**ACTIVITY**
Going through the material below, please gather all lines with the word "agent" in them.

**RECORDS FOR THIS TASK**
═══

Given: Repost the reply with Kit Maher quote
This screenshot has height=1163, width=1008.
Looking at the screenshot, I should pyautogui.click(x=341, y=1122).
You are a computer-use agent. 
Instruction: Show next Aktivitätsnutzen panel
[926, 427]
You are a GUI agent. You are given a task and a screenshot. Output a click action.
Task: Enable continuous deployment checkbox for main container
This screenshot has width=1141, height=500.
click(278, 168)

═══

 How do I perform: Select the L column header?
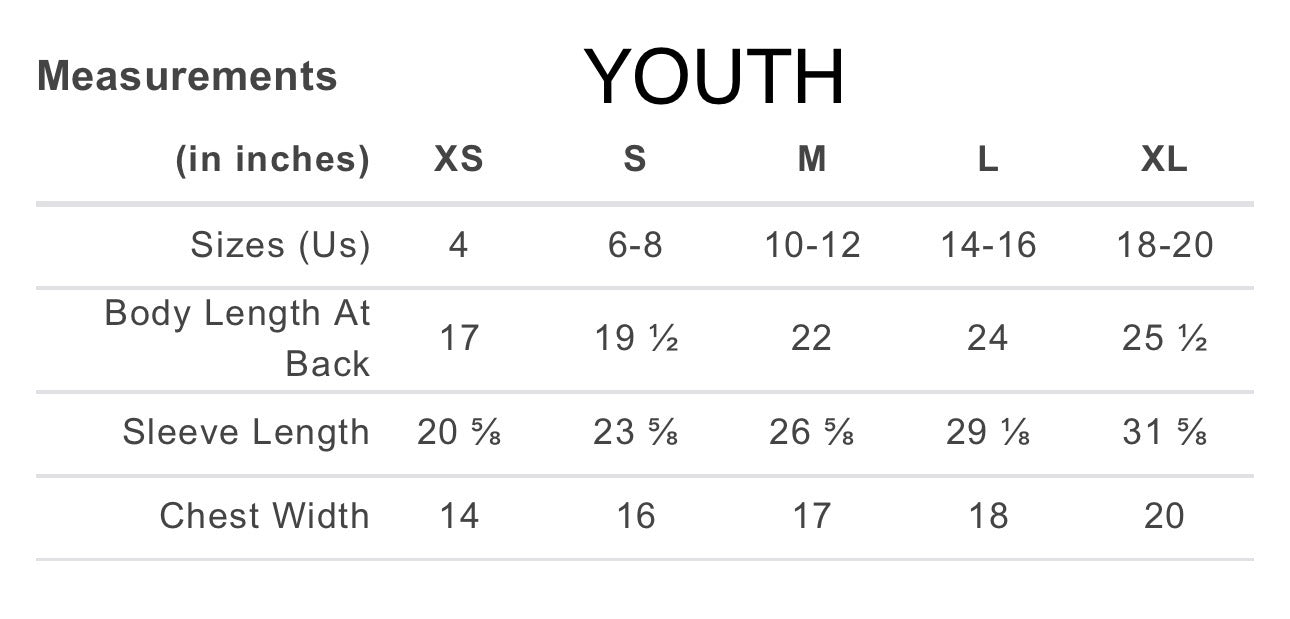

═══

**RESULT OF THIS TASK**
You are a computer-use agent. 
You are a GUI agent. You are given a task and a screenshot. Output a click action.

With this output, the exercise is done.